■ HOW TO COMPLETE THIS TASK: Retype every entry below without pictures.
AVAILABLE RECORDS Block Start
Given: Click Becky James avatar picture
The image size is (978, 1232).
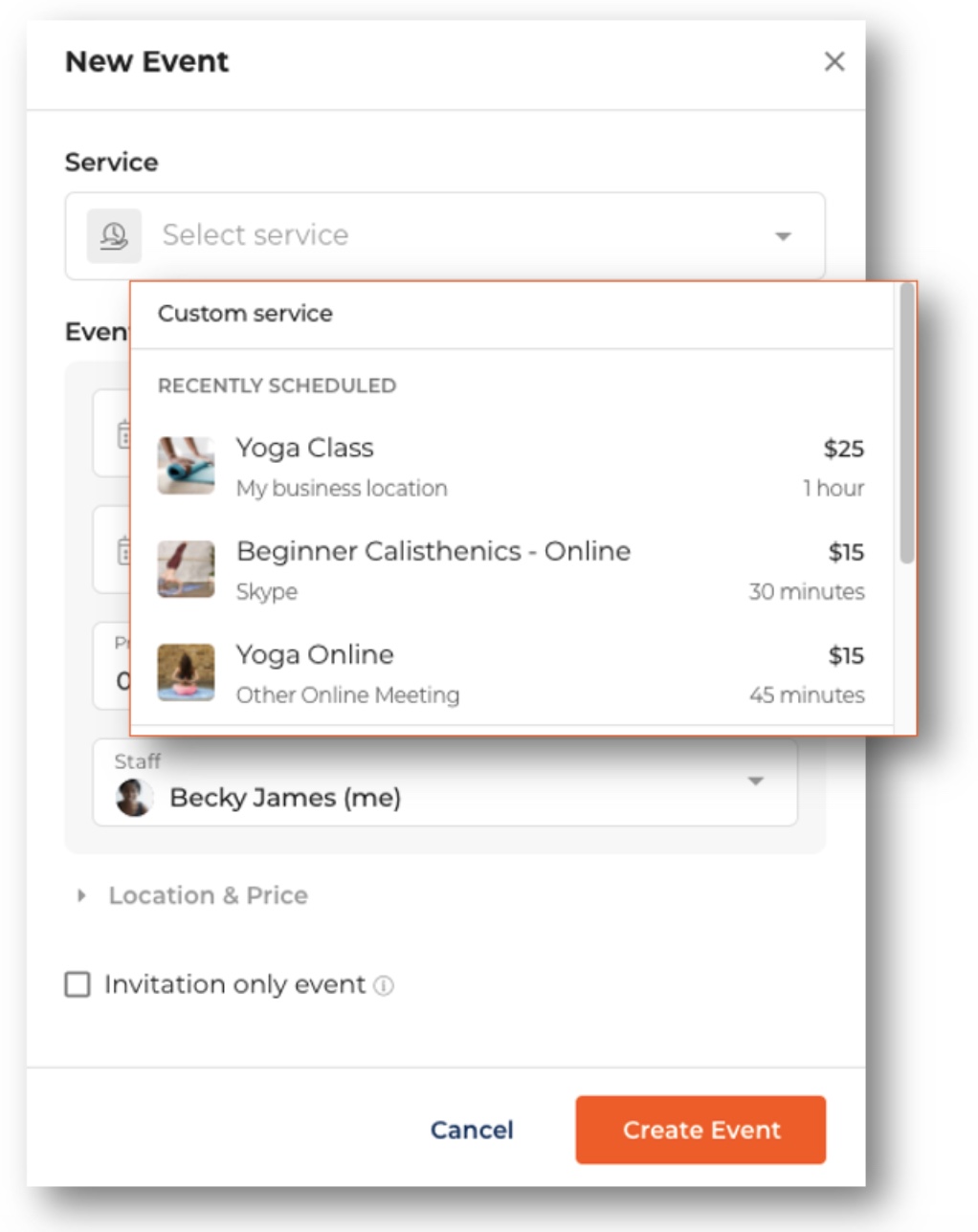Looking at the screenshot, I should [x=134, y=798].
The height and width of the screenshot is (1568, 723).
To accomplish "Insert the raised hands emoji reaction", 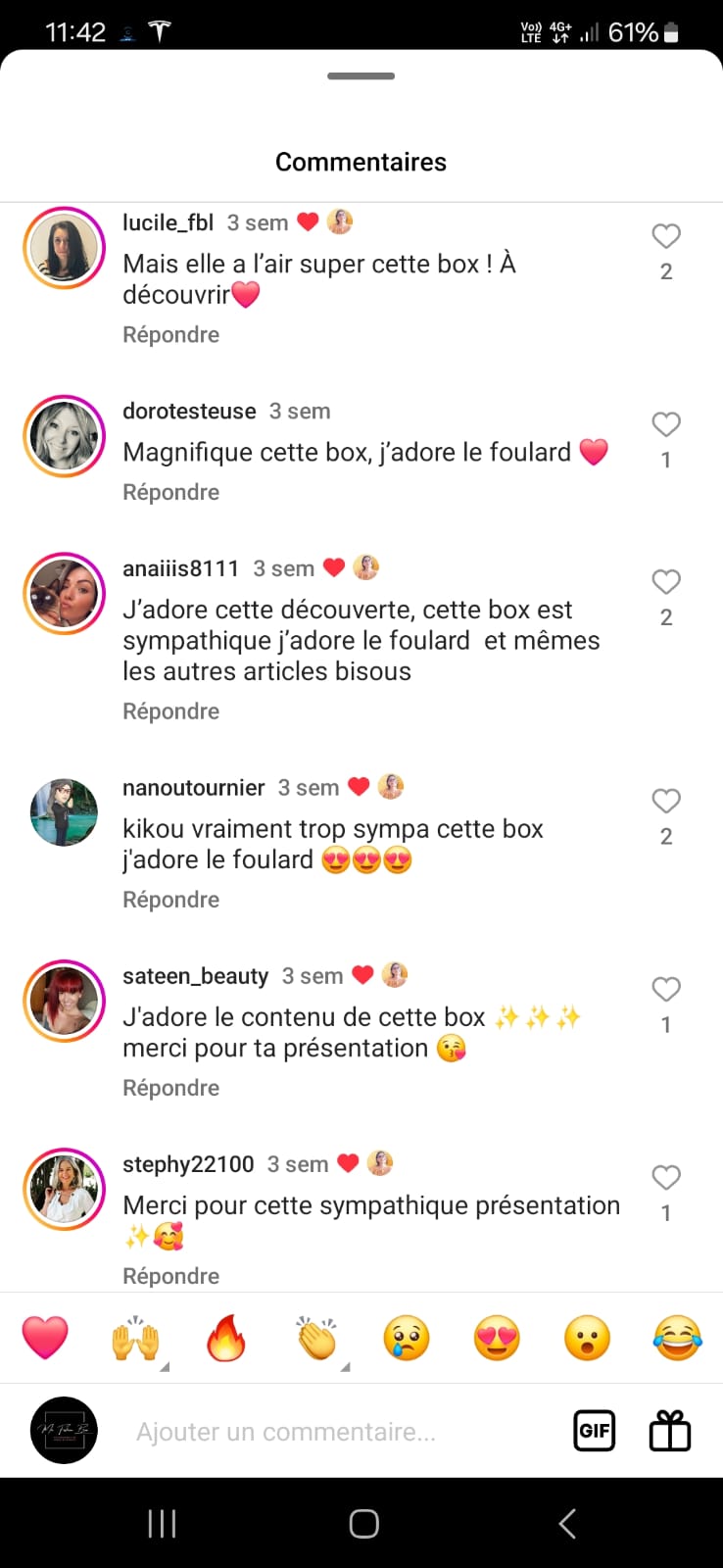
AVAILABLE RECORDS Block End
■ OUTPUT BELOW:
Given: Click Becky James avatar picture
The image size is (978, 1232).
Looking at the screenshot, I should [x=134, y=798].
The height and width of the screenshot is (1568, 723).
To accomplish "Insert the raised hands emoji reaction", 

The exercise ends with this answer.